[Start of section]
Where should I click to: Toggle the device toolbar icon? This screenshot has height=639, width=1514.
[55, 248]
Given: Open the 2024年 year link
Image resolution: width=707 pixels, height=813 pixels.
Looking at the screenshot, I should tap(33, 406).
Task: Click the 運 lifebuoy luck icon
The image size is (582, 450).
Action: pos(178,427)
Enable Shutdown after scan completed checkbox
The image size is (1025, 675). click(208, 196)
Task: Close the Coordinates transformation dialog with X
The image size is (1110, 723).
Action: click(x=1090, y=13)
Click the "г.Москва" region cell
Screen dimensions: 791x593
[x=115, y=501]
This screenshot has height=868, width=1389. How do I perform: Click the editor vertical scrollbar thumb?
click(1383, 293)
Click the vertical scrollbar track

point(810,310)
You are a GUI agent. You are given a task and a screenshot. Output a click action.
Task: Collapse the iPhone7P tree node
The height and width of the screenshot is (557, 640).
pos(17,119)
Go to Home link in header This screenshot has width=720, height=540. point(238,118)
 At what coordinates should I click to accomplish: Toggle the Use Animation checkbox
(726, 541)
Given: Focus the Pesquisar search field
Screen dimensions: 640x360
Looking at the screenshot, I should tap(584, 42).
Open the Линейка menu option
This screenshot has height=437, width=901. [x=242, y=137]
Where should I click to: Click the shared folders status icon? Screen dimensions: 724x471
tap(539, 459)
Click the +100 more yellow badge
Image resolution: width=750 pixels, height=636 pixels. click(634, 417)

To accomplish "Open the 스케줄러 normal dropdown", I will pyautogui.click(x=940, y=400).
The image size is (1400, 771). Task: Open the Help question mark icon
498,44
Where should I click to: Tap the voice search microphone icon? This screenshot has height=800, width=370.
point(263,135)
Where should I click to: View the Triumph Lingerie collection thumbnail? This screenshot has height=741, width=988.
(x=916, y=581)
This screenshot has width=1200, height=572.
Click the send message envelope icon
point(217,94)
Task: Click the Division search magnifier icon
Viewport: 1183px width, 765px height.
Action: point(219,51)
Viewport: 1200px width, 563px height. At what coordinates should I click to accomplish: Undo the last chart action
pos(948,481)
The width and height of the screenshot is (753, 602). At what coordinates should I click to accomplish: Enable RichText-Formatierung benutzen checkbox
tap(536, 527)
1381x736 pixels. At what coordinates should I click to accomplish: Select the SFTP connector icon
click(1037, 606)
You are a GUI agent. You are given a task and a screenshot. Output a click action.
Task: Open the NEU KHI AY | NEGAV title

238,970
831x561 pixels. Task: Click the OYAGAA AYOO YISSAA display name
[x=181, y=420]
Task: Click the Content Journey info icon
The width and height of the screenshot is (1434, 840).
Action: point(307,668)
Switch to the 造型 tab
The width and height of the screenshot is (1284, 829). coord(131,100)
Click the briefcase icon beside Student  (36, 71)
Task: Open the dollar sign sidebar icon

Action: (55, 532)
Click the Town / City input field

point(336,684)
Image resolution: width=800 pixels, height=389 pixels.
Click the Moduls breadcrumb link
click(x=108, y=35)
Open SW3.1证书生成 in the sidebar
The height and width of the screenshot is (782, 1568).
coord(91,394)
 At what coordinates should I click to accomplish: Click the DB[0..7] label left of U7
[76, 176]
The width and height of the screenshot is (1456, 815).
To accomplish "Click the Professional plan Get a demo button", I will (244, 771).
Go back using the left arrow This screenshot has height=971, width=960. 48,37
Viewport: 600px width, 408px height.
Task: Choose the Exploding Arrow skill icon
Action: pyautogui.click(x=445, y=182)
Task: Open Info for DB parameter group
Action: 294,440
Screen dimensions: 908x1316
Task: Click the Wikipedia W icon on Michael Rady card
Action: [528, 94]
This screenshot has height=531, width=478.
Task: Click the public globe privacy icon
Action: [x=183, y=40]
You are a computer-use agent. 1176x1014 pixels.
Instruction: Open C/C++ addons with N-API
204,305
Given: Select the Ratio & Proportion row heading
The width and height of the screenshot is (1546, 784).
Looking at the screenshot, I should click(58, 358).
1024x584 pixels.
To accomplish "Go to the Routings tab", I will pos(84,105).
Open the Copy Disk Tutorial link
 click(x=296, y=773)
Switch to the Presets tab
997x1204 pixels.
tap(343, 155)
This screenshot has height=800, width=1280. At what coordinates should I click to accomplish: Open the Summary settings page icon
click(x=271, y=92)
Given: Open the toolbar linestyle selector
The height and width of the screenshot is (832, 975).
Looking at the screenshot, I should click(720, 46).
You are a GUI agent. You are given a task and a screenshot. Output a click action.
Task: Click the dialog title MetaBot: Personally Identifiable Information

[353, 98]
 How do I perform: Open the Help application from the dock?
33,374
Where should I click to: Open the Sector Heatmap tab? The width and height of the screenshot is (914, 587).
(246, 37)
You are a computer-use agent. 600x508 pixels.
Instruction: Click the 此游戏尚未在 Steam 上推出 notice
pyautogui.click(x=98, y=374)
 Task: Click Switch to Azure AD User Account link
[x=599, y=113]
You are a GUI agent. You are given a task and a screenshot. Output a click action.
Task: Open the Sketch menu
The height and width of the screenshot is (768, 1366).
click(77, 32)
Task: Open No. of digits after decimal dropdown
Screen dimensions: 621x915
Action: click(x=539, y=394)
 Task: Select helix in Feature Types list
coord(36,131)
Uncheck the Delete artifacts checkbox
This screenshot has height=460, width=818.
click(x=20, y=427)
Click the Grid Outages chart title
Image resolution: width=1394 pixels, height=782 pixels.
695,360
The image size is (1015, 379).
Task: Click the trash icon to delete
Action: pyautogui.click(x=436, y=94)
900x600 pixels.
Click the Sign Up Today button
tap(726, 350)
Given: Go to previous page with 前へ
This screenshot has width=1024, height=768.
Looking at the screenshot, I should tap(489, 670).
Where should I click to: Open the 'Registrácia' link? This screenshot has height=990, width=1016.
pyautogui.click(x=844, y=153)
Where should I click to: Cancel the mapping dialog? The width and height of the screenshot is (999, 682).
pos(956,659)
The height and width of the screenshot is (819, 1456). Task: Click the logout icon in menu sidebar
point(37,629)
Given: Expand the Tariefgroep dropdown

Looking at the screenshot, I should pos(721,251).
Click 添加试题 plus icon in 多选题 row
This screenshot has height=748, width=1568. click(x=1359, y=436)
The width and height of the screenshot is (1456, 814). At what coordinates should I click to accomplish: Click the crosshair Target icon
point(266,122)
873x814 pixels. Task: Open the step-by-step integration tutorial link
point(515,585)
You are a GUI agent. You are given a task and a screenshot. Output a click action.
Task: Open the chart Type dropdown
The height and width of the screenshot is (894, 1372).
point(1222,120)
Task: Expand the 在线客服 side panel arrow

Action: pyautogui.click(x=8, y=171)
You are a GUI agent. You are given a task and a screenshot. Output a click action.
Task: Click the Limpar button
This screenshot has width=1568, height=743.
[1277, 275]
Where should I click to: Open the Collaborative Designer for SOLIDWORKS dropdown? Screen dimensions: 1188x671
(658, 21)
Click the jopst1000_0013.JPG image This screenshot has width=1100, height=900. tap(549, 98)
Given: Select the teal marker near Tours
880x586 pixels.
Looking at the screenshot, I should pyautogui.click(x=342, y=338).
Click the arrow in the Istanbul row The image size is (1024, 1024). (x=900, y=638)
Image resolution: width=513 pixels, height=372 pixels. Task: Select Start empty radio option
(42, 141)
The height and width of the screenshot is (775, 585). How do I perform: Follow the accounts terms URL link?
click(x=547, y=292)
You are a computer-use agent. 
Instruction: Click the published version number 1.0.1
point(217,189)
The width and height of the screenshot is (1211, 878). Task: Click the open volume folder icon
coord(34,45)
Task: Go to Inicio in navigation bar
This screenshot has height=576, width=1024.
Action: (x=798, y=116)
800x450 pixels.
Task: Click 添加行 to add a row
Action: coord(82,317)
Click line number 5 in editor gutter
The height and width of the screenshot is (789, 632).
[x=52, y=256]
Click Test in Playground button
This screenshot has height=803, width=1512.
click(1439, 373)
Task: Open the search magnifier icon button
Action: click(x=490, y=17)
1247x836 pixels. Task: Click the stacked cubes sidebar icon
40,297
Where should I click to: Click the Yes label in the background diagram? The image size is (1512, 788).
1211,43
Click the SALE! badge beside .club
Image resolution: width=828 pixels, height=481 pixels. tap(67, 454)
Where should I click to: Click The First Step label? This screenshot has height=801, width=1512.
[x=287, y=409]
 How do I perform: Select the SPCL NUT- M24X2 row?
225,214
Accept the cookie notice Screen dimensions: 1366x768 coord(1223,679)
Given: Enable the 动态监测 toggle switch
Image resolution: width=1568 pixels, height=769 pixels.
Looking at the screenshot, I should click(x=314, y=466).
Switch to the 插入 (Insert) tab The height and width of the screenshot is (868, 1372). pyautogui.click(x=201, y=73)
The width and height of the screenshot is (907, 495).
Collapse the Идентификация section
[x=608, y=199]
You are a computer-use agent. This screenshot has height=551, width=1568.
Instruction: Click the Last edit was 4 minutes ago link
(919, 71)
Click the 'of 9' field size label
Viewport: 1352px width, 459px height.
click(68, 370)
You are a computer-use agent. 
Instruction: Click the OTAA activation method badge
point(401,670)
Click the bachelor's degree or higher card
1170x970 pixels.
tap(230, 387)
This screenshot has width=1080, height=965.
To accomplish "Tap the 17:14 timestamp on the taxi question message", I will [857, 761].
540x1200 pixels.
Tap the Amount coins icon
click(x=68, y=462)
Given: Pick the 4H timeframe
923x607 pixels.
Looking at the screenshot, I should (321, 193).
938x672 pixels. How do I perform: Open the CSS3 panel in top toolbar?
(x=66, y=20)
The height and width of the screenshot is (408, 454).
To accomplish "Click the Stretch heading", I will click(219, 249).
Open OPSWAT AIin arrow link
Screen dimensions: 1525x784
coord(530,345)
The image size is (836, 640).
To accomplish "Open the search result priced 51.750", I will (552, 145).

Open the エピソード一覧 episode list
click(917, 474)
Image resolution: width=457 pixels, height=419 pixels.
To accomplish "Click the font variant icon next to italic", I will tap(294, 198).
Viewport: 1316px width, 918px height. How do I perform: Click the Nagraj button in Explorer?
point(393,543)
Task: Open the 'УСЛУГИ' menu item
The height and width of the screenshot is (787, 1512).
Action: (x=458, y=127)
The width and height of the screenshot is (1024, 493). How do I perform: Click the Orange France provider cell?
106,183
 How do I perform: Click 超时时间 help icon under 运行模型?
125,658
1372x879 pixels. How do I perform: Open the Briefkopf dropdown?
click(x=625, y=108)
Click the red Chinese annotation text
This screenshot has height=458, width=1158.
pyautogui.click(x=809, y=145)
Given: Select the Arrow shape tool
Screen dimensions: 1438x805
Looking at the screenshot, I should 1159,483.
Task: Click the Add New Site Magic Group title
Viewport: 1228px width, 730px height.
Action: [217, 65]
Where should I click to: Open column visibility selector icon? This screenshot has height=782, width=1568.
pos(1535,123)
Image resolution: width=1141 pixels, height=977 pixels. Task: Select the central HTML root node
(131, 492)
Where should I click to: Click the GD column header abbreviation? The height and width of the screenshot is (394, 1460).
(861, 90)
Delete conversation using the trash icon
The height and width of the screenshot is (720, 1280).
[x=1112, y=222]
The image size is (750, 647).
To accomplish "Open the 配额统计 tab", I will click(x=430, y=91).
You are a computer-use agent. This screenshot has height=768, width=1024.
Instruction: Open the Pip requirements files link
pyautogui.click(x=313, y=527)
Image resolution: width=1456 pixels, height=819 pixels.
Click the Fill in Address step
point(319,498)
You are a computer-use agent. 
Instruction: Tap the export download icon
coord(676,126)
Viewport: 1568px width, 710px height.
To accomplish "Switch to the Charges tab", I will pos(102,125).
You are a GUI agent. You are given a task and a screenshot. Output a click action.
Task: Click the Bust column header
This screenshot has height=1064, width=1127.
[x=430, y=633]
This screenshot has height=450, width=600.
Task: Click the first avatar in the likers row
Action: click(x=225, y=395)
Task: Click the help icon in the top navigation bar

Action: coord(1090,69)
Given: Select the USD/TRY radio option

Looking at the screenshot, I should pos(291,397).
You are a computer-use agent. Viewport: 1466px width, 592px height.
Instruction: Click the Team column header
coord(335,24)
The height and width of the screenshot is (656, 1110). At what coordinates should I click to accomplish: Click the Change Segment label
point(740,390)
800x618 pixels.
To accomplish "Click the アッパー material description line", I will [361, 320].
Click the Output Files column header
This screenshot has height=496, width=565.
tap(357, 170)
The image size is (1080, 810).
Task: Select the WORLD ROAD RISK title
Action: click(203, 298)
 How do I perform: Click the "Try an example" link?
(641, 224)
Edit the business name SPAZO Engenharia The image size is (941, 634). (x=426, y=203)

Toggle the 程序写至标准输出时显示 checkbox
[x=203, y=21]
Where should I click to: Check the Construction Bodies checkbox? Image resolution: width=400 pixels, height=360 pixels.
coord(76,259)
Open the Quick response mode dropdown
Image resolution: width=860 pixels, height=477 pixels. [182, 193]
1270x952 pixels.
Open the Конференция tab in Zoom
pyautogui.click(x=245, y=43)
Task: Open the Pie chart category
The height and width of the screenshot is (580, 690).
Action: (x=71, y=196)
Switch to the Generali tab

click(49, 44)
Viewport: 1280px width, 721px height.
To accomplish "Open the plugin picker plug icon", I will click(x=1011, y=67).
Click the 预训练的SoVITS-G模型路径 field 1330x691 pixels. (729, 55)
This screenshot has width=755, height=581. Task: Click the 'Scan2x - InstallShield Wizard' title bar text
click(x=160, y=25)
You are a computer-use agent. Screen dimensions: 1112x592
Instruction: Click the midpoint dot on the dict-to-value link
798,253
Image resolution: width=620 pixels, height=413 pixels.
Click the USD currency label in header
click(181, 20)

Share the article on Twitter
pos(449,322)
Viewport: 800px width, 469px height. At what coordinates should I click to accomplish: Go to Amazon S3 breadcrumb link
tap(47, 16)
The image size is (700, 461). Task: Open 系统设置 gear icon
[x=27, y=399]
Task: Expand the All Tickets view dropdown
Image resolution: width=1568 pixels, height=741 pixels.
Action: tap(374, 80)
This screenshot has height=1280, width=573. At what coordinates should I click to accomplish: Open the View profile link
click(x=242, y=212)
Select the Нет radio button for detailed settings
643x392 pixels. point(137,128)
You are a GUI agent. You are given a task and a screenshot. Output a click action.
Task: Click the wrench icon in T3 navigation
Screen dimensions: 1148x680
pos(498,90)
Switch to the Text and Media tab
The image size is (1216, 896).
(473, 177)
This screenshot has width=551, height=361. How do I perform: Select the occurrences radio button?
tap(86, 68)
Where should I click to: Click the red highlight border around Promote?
[End of section]
• What you have to do:
Going through the records above, count the lines that hold the string "computer" and give only the total.

• Response below:
9